Purely because LGR Just put a video out. Anyone here have memories of using these things? Better yet does anyone have any right now? I like that Clint was able to use a device to get wifi going on it, but I have to wonder what other uses they could be put towards, If nothing else using as set dressing for an indie film or youtube project would be interesting.
However I’m wondering, in today’s technological climate that is smartphone centric? What practical use would a terminal have? Granted I could totally see me using one of these as a dedicated ‘this is me word-processing’ by having it telnet into another computer on the local network and run nano, or some other linux terminal program. Though that now has me wondering how this would do if using tmux.
Oh man it sucks having an expensive set of interests and basically no money or space. I have a lot of ideas but no real way to see how viable they are.
Lots of us still have serial terminals - I have a Wyse, but wanted a DEC one for a long time. However what I mostly use is a Raspberry Pi with 4 x USB Serial dongles for my little retro collection.
Many years back I did use real serial terminals though but not for very long. I started “proper” computing on an Apple II, then moved to TTY 33’s (ugh) at uni, then serial terminals with stuff like CP/M and the uni PDP11/40 Unix system. a few years later it was Sun workstations though…
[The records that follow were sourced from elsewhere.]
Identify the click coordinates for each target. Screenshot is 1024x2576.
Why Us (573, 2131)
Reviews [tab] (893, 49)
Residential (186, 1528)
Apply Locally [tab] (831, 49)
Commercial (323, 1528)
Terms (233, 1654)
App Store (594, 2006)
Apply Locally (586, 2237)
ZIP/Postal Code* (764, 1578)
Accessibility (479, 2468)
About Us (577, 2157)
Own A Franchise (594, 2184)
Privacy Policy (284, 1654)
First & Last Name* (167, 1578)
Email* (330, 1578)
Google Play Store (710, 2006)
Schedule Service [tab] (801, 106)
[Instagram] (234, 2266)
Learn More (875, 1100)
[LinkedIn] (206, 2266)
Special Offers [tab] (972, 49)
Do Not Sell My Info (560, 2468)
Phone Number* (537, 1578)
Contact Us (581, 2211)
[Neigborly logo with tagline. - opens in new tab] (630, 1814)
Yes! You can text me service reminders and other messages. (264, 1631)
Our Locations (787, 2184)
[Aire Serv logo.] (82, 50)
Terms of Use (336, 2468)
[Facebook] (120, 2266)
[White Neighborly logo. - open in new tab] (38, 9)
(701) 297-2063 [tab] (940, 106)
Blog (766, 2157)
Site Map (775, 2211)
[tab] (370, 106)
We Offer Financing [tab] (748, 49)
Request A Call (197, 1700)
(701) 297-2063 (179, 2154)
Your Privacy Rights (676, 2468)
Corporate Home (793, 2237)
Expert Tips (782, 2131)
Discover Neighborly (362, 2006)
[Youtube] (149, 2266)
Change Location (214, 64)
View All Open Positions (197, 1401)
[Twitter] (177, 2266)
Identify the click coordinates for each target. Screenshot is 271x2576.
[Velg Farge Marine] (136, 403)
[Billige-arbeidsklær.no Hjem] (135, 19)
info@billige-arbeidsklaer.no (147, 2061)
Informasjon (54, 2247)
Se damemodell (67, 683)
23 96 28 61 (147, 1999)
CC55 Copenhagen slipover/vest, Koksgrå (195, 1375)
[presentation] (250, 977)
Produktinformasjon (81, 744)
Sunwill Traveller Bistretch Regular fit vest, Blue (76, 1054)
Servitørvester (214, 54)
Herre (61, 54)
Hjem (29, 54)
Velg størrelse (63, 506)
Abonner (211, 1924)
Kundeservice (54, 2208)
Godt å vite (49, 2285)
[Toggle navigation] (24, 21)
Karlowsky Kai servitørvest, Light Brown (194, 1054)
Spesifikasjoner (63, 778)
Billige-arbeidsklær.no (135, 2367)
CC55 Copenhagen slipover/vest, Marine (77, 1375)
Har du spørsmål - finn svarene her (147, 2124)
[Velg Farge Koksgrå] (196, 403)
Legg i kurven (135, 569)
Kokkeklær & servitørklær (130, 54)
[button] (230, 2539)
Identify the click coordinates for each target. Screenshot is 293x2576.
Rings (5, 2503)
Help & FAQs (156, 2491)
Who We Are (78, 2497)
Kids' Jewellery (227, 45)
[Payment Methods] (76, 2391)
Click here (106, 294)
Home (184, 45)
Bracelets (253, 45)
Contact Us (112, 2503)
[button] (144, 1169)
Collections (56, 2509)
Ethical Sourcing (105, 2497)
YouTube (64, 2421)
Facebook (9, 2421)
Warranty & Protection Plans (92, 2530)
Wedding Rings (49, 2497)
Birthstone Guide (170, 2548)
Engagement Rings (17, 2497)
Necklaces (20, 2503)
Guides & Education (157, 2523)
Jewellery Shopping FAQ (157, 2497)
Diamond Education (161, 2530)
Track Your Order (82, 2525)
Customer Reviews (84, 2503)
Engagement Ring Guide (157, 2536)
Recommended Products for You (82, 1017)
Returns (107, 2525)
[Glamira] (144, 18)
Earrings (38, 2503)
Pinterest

Today? I still use minicom which is a serial terminal program that runs under Linux - there are many variants for all platforms. ASCII art isn’t dead yet … And there is even a PacMan game that runs on a serial terminal, however the retro scene is where they’re at …
My college had a lot of these VT320s for accessing the VAX computers on campus (along with VT110s). They’re great little devices and I would love to find one in the wild (Though I have an ADM-11 that I’m most happy with).
Funnily enough I also used Omniterm to get on to the VAX / Sun SPARC machines in college as well. But that font was really, really fuzzy on my unmodified Atari 800XL.
I’ve got something like this, from work when they were throwing them all out. I think it’s just a VT220 though… checks… no, it is indeed a VT320, but looks like it might be a green-screen one. It’s got a sticky label: BRMC MASTER FEP
which is a hint. I’ve not powered it on for years, perhaps since getting it. But it’s there when I need it!
Be still my beating heart. I have many nostalgic memories of green screen monochrome. Pair that with the smoothness in text scrolling shown. Yes. I have no real ability to use and no place to put one, but I would definitely like one.
I have a VT320, but the last time I powered it on something went “bang” in the power supply and I haven’t tried to fix it yet.
I also have a VT510, in unknown but presumably “it worked the last time” condition.
Oh wow - the VT510 has a built in calculator function with octal and hex conversion - immediately useful and a totally justifiable purchase, at £175 and up.
Actually, on the original PiDP-8, you had to break off two resistors and rewire a few jumpers on the Pi-board for a single, true serial connection. However, there are better ways about this now (pty and /dev/ttyUSB0). You may in fact conncet more than a single console via pty, provided you’re running a multiuser OS on the emulated PDP-8. So, I guess, time sharing with TSS/8 should be posible.